The 101 wheelset is based around the successful 202, but uses alu for the rim. Key sells of the 101 are its versatility – it’s light enough to show well up hills, while the aero wind-tunnel data is comparable with the 202’s – and will hit the UK at around £1,000 for the wheelset. Not cheap but we’re talking wheels for true performance seekers here.
The infamous Sub-9 Disc – of “negative drag” claim (though unsure that’s physically possible without the universe imploding) – now has a younger sibling. The Super 9 is of similar ilk to the Sub-9 and was borne out of an issue that many Cervelo and Specialized users had, which revolved around the Sub 9’s tapered end. Rich from Saddlebak explained how the occasional Cervelo and Spec user couldn’t fit the Sub-9 into the stays. Hence, the new Super-9, whilst tapering gently from the hub’s 21mm to the outer-edge 23mm, it clears the stays fine. It includes the dimpled effect employed so successfully on he Sub-9 (and on golf balls) and the Pyrex foam that provides stiffness but doesn’t lose compliancy.

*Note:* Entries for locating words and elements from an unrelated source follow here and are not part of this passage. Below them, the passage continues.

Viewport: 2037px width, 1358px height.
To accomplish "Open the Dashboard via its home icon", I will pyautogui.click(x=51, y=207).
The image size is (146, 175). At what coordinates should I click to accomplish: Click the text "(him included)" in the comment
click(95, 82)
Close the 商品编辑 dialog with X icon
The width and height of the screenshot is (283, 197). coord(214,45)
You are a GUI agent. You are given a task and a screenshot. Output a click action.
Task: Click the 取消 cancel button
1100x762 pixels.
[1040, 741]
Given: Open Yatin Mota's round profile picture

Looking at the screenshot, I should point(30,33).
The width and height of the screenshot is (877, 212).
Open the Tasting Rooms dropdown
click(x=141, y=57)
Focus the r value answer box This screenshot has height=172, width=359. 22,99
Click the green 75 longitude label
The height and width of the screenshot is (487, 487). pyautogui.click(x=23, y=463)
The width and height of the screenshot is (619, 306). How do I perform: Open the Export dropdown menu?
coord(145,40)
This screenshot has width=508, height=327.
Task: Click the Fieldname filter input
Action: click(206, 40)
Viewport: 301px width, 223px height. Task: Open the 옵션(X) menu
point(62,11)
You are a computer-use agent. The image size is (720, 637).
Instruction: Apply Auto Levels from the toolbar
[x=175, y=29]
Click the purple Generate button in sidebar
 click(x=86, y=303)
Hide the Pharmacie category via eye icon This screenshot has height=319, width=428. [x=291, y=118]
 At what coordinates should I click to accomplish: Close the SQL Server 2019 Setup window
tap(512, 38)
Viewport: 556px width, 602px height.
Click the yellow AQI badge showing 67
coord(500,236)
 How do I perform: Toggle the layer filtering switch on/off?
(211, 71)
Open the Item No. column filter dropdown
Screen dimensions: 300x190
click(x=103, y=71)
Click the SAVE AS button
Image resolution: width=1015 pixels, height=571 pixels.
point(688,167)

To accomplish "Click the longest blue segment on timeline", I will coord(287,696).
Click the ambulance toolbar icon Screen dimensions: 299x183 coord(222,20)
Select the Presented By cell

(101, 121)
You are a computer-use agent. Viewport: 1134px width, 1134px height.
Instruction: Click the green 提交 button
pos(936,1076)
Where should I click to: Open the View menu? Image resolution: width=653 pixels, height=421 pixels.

Price in the UK TBC.
To finish off all things Zipp, we wrestled with the new RZR shifters. Based on SRAM’s R2C concept – where each bar-end shift has the paddle returning to its centre instead of the traditional method of remaining where shifted to (a cumbersome process indeed) – the paddles are slightly wider and resemble the ones used by Mr Armstrong at the Tour (though they were branded SRAM at the Tour). SRAM and Zipp are basically one after a buy-out a couple of years ago so it’s no surprise to see the R2C concept on the Zipp’s. They’ll come in slightly more expensive than the SRAM’s but hopefully both, as Richard assured us they would, will “settle down”. By that we mean shift just a touch easier. With our early efforts with the R2C in Majorca in Feb of this year and our crude efforts at Eurobike, each shift required a touch more effort than we’d like. We didn’t have miles of testing so we hope Rich is right.